SOURCE EXTRACT
□ □ □

CAPE TOWN: Kwena Maphaka became the youngest South African to make a Test debut as the Proteas won the toss and elected to bat in the second and final Test against Pakistan on Friday.
The 18 years and 270 days old Maphaka broke Paul Adams’ South Africa record of youngest Test player, who played his first Test against England in 1995 at the age of 18 years and 340 days.
South Africa made three changes after sealing its place in June’s World Test Championship final with a dramatic two-wicket win in the first Test at Centurion inside four days.
Australia, India and Sri Lanka all still in the race for the Lord’s WTC final against South Africa in June. Australia could advance to face South Africa if it wins the fifth Test against India in Sydney.
“It’s hot and we expect the wicket to break up,” South Africa captain Temba Bavuma said at the coin toss. “We’ve had time to wrap around what we’ve achieved, the preparations for this Test have been the priority … a chance to finish off with a good note.”

□ □ □

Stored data
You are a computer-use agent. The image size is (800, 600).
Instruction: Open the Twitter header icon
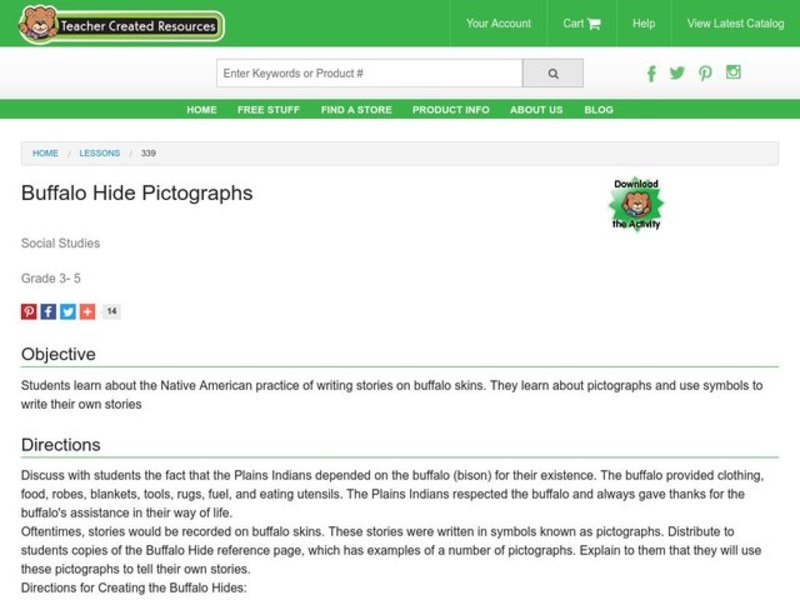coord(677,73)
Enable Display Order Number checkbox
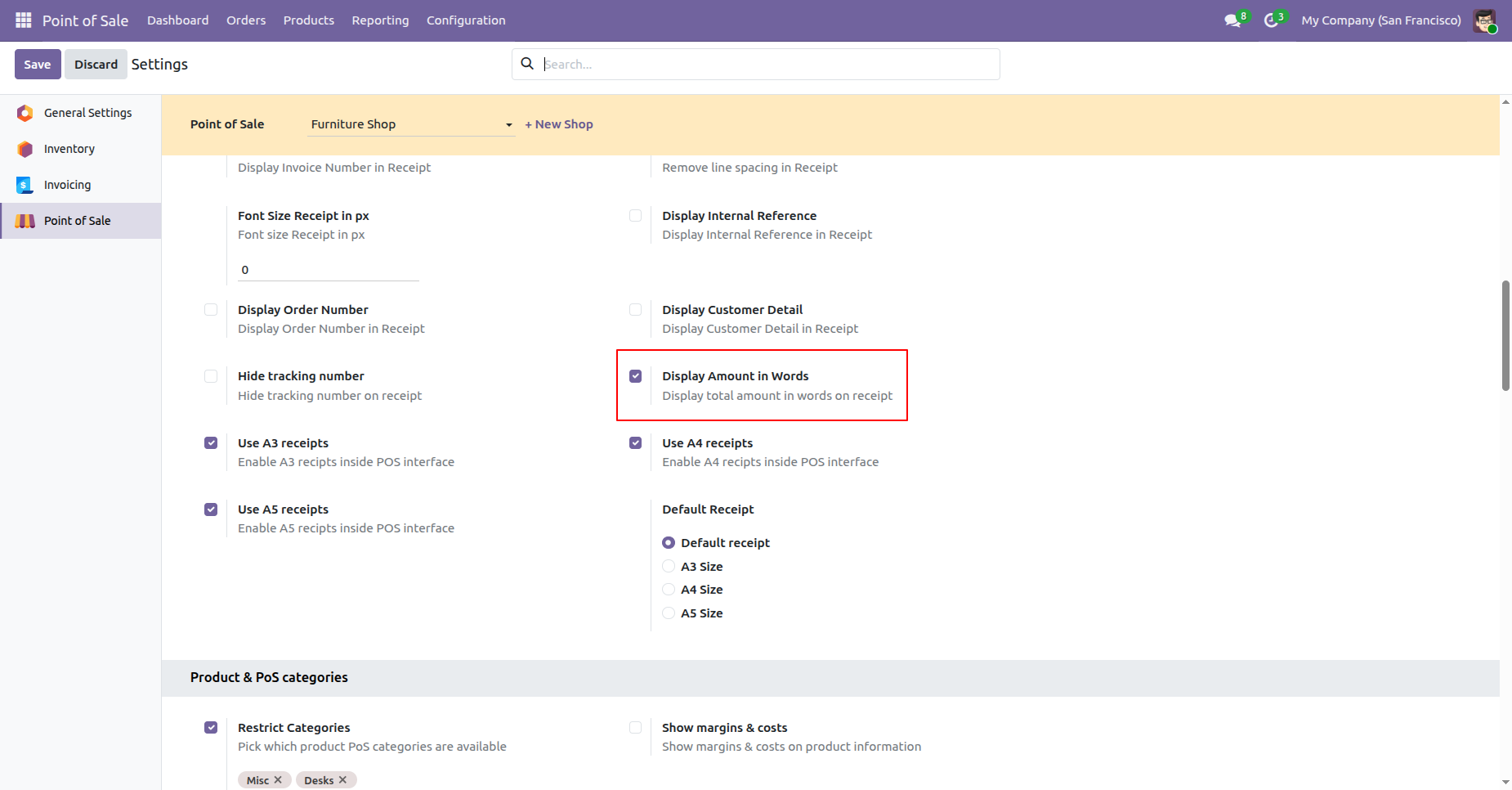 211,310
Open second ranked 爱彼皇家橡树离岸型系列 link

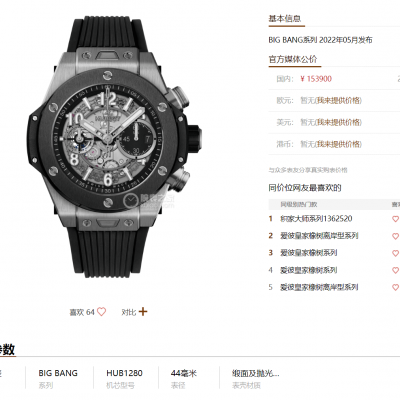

□ □ □

TASK PROMPT
From the Test match report, copy everything from "CAPE TOWN: Kwena" down to "Pakistan on Friday.", word for word. Rely only on the report itself, not on the data.

TASK SOLUTION
CAPE TOWN: Kwena Maphaka became the youngest South African to make a Test debut as the Proteas won the toss and elected to bat in the second and final Test against Pakistan on Friday.